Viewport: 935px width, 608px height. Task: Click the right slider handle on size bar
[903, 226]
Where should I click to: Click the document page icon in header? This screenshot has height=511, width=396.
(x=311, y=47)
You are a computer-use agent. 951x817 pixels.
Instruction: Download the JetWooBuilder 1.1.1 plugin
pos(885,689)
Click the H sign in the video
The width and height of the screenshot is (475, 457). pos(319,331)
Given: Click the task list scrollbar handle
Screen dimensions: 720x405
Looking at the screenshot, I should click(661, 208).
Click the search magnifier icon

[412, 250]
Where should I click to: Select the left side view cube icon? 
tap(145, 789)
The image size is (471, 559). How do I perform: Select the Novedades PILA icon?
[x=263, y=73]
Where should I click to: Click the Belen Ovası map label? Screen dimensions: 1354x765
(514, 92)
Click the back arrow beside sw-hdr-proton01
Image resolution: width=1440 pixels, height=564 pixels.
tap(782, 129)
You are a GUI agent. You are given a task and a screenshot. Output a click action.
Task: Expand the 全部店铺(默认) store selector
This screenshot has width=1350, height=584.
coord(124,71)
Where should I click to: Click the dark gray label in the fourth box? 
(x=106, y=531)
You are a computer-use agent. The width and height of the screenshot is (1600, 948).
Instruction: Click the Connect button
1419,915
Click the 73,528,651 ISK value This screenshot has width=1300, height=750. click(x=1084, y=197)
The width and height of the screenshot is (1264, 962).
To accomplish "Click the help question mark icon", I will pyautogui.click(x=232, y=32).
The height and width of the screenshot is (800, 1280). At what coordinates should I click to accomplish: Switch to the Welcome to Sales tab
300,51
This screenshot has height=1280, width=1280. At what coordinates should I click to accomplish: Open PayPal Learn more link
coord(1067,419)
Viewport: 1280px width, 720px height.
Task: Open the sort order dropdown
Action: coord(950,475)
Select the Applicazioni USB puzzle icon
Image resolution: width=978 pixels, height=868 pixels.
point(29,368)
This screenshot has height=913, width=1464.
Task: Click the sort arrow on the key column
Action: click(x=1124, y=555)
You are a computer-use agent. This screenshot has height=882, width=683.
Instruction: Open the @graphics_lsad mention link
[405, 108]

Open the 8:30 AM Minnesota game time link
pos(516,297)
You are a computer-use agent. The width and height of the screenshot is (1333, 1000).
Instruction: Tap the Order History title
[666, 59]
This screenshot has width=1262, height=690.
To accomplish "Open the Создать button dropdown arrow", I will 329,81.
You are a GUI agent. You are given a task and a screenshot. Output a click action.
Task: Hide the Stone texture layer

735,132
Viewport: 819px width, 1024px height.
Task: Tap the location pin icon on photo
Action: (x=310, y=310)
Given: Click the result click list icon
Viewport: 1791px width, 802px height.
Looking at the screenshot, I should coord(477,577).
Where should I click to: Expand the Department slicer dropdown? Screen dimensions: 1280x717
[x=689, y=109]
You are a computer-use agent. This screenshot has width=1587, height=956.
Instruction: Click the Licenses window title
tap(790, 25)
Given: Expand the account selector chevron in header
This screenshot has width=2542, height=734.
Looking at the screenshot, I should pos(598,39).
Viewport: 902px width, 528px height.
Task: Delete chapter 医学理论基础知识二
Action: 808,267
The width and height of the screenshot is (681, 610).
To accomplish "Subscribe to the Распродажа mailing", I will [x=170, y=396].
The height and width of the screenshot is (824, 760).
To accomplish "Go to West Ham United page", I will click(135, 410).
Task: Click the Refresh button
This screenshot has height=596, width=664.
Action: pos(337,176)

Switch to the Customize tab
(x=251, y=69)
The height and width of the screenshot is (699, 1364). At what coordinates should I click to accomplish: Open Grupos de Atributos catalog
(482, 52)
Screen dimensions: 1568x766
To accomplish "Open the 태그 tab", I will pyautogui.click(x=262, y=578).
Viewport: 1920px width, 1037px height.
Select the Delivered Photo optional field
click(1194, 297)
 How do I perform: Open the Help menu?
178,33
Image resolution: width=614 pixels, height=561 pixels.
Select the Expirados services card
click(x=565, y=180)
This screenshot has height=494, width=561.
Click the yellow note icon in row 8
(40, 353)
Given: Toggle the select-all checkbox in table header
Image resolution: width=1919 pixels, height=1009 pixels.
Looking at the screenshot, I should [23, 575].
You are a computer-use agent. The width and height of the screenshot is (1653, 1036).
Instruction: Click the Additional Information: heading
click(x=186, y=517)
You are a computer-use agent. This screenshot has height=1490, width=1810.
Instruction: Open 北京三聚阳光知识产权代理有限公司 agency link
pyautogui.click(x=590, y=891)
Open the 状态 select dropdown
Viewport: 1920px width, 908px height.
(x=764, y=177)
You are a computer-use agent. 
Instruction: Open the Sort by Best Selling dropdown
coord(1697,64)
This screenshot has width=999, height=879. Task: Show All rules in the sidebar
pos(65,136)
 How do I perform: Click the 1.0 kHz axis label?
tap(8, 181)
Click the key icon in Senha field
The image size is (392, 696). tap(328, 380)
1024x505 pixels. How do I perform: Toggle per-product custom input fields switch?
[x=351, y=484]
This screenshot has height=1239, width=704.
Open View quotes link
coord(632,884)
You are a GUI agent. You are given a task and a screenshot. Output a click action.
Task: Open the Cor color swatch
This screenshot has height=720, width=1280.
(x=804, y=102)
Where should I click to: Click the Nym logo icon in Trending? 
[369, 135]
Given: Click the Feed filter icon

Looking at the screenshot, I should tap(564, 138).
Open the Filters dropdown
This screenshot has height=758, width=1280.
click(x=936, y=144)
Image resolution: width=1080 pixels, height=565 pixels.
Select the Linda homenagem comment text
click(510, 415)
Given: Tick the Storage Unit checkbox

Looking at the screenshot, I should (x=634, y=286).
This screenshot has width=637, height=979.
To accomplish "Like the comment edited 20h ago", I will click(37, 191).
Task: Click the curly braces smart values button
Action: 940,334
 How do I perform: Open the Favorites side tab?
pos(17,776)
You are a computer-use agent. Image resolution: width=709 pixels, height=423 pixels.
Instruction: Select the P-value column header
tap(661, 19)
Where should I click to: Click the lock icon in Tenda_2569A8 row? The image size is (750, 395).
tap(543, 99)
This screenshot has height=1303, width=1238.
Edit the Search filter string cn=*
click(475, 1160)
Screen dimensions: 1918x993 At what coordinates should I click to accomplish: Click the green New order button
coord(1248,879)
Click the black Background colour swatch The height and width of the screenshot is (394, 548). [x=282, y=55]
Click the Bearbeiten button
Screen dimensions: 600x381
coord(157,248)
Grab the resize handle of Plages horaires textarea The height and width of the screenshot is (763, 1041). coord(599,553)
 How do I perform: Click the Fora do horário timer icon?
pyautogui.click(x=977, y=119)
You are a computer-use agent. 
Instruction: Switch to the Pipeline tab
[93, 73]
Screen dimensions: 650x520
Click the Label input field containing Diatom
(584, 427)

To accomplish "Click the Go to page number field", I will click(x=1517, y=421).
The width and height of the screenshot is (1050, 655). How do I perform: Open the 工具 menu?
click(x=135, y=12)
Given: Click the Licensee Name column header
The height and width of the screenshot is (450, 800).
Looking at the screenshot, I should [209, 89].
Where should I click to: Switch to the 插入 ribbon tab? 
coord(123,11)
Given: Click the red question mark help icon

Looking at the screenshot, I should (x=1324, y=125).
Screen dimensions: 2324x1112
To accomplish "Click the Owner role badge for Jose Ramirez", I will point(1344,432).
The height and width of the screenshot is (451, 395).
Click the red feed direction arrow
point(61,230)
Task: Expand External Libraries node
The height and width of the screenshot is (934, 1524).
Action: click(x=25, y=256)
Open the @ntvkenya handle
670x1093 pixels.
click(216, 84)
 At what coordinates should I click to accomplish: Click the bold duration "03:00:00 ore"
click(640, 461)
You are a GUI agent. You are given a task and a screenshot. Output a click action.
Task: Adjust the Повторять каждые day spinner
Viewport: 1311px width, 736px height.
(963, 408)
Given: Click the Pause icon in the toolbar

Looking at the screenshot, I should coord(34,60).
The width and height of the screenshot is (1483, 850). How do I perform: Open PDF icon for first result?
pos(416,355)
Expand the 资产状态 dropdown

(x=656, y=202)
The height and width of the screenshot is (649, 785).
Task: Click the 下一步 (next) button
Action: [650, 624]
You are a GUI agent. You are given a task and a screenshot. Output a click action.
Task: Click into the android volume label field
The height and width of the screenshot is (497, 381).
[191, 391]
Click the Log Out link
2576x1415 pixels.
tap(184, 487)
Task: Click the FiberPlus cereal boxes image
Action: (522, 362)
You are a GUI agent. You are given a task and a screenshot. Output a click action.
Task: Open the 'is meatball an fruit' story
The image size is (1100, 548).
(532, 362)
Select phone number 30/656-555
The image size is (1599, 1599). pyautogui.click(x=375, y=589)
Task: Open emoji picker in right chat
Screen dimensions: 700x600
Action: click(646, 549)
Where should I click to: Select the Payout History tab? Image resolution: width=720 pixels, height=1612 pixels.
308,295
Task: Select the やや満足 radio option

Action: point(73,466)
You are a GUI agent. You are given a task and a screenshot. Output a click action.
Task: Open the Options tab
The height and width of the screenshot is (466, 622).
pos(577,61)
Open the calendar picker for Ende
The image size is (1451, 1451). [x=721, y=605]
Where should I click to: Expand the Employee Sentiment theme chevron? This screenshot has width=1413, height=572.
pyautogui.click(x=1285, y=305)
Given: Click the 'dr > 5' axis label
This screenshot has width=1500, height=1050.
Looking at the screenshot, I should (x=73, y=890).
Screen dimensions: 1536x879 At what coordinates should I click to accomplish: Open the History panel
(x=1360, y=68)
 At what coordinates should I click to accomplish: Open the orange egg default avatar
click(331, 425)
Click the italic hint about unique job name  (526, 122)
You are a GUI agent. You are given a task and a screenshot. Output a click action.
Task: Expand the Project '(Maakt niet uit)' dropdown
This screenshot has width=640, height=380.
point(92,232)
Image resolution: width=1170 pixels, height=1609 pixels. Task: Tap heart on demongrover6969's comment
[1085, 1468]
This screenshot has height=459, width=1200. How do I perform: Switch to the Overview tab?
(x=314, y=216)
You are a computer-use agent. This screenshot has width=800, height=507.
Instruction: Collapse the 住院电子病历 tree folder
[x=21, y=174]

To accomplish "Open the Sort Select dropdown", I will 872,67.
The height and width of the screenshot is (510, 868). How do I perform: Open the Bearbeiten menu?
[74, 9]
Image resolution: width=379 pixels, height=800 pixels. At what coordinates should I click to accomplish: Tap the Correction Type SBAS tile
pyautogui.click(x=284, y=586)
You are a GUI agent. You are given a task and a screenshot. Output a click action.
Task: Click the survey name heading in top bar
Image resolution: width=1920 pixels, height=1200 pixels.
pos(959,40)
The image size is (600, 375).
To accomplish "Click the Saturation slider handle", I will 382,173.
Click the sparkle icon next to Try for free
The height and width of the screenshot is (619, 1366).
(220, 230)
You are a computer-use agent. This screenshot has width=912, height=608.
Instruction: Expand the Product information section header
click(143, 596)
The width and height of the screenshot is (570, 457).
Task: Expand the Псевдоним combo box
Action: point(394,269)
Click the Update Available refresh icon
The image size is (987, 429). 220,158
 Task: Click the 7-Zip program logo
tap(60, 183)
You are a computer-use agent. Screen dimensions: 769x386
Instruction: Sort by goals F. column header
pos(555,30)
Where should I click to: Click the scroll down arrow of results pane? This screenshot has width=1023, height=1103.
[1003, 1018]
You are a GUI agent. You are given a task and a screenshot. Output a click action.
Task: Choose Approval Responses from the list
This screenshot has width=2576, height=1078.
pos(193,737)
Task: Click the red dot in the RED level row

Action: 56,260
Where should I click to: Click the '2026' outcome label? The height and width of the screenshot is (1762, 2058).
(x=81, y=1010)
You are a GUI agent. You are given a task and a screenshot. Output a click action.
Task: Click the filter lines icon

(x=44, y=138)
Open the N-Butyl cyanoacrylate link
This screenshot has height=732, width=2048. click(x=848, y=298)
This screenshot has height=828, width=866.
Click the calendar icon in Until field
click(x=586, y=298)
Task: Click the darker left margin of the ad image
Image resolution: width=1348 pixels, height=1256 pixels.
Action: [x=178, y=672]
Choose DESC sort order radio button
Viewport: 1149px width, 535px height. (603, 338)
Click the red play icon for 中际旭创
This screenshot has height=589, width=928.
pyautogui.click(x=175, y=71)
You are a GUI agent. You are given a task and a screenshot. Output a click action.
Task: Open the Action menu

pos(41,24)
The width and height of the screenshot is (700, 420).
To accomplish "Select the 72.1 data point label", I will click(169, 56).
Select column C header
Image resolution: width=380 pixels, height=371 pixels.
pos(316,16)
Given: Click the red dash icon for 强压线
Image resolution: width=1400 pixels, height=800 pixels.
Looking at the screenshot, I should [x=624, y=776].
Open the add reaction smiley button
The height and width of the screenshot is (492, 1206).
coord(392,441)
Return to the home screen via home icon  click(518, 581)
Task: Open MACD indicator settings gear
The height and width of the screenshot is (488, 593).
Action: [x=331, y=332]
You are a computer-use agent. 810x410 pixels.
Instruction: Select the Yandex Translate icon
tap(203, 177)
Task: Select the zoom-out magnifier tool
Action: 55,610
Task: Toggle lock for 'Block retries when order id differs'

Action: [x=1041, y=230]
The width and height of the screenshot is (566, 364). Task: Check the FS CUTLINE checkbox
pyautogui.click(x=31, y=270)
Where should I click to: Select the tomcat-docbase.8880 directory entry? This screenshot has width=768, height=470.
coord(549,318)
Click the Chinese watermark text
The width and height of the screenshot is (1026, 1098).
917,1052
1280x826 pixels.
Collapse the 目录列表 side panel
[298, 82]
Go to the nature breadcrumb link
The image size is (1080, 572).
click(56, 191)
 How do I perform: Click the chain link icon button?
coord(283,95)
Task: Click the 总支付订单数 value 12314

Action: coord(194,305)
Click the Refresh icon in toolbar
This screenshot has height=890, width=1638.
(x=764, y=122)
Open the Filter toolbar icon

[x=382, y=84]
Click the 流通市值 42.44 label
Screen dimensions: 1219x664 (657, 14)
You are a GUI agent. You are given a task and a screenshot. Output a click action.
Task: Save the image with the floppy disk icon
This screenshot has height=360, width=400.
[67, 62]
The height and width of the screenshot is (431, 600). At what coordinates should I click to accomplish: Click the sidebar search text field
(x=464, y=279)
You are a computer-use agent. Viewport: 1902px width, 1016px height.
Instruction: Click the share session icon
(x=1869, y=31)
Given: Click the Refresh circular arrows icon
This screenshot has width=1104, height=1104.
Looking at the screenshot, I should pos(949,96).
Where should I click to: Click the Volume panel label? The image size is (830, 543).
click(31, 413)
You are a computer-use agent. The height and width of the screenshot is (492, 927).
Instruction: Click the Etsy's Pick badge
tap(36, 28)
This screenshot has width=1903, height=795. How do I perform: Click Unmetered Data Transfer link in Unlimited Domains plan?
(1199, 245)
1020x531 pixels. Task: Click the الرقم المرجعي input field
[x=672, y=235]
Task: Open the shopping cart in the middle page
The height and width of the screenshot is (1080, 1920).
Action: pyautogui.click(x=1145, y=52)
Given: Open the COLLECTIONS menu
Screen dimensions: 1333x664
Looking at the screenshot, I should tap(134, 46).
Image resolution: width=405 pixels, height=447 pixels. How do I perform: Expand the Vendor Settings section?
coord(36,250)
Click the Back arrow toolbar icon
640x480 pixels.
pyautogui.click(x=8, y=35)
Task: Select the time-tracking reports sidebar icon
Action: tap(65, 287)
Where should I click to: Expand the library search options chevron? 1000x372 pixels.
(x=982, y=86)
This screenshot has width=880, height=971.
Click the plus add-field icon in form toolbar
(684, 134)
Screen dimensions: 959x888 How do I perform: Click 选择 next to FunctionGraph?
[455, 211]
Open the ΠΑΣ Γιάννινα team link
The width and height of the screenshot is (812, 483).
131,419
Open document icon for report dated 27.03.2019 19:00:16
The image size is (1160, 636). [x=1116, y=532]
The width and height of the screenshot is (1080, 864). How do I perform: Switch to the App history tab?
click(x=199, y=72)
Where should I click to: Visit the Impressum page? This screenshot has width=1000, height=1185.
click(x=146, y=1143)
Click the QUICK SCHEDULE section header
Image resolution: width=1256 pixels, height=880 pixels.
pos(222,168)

####################

• _EXERCISE OBJECTIVE_
Go through the material above and output exactly the lines from the one containing "Task: Save the" through the one containing "Given: Click the Refresh circular arrows icon".

• _RESPONSE TO THIS EXERCISE_
Task: Save the image with the floppy disk icon
This screenshot has height=360, width=400.
[67, 62]
The height and width of the screenshot is (431, 600). At what coordinates should I click to accomplish: Click the sidebar search text field
(x=464, y=279)
You are a computer-use agent. Viewport: 1902px width, 1016px height.
Instruction: Click the share session icon
(x=1869, y=31)
Given: Click the Refresh circular arrows icon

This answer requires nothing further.